Si la próxima recesión nos atropella con tipos de entre el 1 y 2 %, la posibilidad de usar la política monetaria para reducir los efectos perniciosos de la caída de la demanda sería mínima

El tercer riesgo, y que podemos considerar ajeno a nosotros, son los bajos tipos de interés. Sin considerar la posibilidad de actuación actual del BCE a través de políticas como el QE, el problema actual que posee la política monetaria de cara a una crisis futura es precisamente la imposibilidad de reducir los tipos una vez sea necesario. Y es que esta situación incomoda en exceso incluso a los propios bancos centrales. Que sean bajos simplemente impide que estos puedan responder adecuadamente a cambios en la demanda que nos lleve a recesiones cada vez más profundas. Así, algunas estimaciones muestran que las recesiones suelen aliviarse en gran parte cuando los tipos pueden reducirse en el entorno de 4-6 puntos porcentuales. Sin embargo, si la próxima recesión nos atropella con tipos de entre el 1 y 2 %, la posibilidad de usar la política monetaria para reducir los efectos perniciosos de la caída de la demanda sería mínima. Estaríamos abocados de nuevo a un ciclo intenso con un daño considerable sobre la actividad económica.

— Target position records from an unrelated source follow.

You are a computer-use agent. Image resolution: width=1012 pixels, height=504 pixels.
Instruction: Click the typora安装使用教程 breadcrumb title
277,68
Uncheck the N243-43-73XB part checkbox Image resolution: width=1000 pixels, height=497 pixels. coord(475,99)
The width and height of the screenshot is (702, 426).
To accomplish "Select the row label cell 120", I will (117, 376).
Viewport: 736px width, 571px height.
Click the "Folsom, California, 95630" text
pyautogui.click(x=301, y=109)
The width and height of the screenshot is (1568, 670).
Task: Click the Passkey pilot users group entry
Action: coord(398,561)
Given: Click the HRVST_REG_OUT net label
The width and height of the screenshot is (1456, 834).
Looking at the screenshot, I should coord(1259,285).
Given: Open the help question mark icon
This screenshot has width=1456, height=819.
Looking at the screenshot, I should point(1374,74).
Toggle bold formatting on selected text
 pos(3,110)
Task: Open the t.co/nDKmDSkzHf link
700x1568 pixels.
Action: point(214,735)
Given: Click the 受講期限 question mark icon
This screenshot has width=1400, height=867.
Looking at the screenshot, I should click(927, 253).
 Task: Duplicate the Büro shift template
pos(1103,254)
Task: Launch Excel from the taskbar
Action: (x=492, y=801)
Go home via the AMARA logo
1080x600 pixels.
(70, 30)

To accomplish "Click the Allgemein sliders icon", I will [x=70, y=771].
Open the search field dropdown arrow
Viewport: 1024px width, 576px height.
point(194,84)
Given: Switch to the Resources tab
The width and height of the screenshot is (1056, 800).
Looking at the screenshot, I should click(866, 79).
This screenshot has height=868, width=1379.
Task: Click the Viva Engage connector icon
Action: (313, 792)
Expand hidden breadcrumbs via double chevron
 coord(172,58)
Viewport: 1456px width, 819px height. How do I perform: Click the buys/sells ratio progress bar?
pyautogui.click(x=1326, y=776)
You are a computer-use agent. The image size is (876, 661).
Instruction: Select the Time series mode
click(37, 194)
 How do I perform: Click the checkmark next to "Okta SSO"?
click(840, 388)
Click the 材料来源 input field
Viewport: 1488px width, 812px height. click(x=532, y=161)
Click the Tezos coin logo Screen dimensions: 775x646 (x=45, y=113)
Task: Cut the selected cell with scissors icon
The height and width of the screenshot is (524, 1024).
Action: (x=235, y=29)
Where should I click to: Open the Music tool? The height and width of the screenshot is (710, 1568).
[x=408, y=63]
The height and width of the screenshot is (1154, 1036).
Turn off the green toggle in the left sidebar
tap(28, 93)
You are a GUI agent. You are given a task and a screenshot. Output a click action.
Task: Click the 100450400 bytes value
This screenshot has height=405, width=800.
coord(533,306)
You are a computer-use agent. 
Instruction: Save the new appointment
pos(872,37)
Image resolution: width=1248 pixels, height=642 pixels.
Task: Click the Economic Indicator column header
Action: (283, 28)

Por lo tanto, la existencia de una gran complacencia en la clase dirigente española, una política fiscal con una restricción presupuestaria considerable y un nuevo entorno de tipos de interés bajos, limita la implementación de las políticas económicas adecuadas para evitar ciclos económicos que en dicho caso serán cada vez más agresivos. Es por ello que una vez más hay que hablar de reformas. Todo lo que hagamos hoy no tendremos que hacerlo mañana.